# Start of Data for processing

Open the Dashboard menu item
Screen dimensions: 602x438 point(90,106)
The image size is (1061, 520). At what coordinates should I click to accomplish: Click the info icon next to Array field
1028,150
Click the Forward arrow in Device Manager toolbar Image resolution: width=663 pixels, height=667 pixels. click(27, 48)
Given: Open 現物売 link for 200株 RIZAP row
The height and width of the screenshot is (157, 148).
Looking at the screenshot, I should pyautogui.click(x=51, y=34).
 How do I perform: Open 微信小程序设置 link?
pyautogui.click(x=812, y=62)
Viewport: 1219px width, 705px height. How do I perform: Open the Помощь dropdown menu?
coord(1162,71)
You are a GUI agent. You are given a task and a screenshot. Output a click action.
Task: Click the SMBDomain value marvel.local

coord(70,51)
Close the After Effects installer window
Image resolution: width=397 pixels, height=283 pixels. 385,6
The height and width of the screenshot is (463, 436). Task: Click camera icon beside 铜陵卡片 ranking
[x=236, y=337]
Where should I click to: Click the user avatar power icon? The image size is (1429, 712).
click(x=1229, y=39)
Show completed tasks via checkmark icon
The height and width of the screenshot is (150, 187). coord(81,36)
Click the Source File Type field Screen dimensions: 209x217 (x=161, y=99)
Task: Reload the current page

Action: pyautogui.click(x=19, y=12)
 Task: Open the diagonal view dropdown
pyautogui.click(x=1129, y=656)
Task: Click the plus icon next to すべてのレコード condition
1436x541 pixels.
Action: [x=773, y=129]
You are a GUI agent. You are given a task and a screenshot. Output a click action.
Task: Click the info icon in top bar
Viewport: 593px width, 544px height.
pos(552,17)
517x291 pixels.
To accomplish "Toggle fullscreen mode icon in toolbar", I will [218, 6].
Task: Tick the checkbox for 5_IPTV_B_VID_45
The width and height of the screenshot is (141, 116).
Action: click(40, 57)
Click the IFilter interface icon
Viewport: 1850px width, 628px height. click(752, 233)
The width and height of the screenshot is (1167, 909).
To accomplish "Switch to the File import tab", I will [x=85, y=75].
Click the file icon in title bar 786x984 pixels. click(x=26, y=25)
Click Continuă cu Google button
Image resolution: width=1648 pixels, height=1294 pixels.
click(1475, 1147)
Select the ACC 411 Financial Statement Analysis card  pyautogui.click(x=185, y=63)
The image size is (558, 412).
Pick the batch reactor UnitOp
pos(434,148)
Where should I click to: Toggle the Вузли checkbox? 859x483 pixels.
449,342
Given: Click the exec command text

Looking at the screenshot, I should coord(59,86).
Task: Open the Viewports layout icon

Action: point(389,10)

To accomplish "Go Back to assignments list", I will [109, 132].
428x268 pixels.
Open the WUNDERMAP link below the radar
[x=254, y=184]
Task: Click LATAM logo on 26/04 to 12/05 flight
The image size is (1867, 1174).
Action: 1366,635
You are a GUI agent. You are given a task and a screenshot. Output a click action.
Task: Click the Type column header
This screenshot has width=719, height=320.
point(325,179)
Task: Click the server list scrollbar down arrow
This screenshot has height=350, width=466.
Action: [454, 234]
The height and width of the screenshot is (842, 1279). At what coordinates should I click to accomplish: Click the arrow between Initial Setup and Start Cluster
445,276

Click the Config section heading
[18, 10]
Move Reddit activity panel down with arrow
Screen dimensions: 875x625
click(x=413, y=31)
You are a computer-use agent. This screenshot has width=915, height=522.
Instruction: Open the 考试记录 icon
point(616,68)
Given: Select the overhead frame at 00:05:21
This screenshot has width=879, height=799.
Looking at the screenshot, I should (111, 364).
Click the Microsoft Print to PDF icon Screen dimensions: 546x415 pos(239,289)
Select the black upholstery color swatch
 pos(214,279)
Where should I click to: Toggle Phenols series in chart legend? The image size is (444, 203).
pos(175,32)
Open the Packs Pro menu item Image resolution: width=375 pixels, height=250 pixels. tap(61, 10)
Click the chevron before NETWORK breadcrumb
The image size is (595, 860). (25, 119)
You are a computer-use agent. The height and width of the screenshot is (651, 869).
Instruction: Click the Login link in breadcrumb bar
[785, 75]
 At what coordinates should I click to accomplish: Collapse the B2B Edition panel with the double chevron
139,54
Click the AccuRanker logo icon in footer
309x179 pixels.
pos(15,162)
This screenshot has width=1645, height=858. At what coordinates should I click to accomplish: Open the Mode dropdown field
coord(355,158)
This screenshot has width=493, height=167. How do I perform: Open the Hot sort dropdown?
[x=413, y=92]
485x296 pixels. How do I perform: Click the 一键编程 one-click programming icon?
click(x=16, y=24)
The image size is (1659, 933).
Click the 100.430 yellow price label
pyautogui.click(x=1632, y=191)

# End of Data for processing

Rewrite the items from the line that contains "This screenshot has width=1645, height=858." through the end of the items, inclusive, keeping every request and moving each coordinate in the answers up by 41.

This screenshot has width=1645, height=858. At what coordinates should I click to accomplish: Open the Mode dropdown field
coord(396,199)
This screenshot has width=493, height=167. How do I perform: Open the Hot sort dropdown?
[x=454, y=133]
485x296 pixels. How do I perform: Click the 一键编程 one-click programming icon?
click(x=57, y=65)
The image size is (1659, 933).
Click the 100.430 yellow price label
pyautogui.click(x=1673, y=232)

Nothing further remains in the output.